Having a lot of chores beats the alternative: terminal tedium. I’m a third of the way through the late Michael Crichton’s Pirate Latitudes, a neophyte’s self-published novel, and James Ellroy’s American Tabloid … I write our church newsletter and am slogging through a draft of the annual report, hoping to get this off to layout in a few days … I really want to begin researching American drinking habits in pre-Colonial days. (By the 1790s an average American over 15 years old drank just under six gallons of absolute alcohol each year.) … There’s an intriguing new writing prompt up at Every Day Fiction (These teasers are like putting jet fuel in my Zippo.) ... I need to brave the frigid attic to dig out a book that has a map of the Nabateans, Judeans, Samaria – crazy little kingdoms it would be good to know more about.
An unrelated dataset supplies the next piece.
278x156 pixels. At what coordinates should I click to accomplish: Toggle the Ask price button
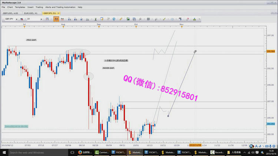[62, 19]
However … I did blog some new material about Holling and Lucille Holling working on a hotel mural in 1929 and illustrating a series of Indian postcards in 1941. (More on this archeological ephemera at http://hollingcholling.blogspot.com/) … I spent too much time today responding to a high schooler wanting to interview me on the King Philip’s War paper he’s writing … I framed one and hung two pictures today … sent a short book review to the Asbury Park Press … continued waiting with bated breath for two stories to be published.
But the quotidian chores interrupt. Out with the garbage, in with the mail. Time to eat, time to sleep. And if I forgo the cocktail hour then I figure the terrorists have won.